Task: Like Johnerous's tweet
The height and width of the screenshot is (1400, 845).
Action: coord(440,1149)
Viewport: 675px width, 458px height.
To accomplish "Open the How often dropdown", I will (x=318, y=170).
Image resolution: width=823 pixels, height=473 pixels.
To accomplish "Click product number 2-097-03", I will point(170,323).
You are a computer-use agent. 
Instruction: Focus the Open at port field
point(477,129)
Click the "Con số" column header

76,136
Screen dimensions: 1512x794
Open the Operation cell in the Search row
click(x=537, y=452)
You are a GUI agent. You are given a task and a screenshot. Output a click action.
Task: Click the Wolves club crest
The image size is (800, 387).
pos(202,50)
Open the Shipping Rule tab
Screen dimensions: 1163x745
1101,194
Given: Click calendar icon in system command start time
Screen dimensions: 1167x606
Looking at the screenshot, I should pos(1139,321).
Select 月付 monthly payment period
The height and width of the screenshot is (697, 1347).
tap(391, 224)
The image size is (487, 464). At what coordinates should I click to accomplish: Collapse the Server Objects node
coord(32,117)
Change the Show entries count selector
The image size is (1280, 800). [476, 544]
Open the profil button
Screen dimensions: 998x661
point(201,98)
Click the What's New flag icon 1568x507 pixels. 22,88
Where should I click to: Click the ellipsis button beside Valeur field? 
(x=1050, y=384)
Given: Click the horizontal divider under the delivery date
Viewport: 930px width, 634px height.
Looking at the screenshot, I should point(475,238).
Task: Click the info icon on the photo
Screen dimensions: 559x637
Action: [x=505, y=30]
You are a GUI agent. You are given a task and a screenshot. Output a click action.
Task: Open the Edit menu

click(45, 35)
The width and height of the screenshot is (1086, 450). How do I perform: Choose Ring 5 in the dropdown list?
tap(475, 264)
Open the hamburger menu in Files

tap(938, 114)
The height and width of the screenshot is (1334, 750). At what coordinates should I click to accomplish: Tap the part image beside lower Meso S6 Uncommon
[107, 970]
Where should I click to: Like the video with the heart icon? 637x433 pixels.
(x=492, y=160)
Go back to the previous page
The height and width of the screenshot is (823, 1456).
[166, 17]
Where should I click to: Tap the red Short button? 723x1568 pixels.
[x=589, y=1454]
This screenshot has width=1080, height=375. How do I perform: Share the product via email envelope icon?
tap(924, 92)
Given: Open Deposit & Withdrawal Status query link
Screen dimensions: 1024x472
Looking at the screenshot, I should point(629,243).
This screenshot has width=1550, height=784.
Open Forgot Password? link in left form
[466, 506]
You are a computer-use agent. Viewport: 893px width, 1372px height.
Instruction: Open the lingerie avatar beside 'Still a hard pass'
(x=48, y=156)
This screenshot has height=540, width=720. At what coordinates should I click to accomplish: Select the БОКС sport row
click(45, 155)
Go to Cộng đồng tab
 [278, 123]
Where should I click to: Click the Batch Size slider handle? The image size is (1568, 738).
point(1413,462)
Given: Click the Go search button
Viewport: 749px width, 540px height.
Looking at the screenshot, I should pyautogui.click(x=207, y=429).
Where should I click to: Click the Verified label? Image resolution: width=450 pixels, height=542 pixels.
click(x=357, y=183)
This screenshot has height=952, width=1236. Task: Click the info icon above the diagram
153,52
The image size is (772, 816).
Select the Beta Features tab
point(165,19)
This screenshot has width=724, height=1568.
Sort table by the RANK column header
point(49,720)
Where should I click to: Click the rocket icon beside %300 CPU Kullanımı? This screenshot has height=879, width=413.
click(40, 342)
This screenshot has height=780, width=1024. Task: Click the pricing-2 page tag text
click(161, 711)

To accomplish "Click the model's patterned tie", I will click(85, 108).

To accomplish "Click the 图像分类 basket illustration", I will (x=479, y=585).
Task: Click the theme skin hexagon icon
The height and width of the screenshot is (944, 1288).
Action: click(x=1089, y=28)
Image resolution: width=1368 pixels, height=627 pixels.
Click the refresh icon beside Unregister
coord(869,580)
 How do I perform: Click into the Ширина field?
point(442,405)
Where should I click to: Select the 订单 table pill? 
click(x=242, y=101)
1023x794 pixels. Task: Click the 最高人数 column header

- Your assignment:
Return a copy of each line of the material that holds the word "computer".

- Answer to this exercise:
You are a computer-use agent. 
You are a computer-use agent. Viewport: 893px width, 1372px height.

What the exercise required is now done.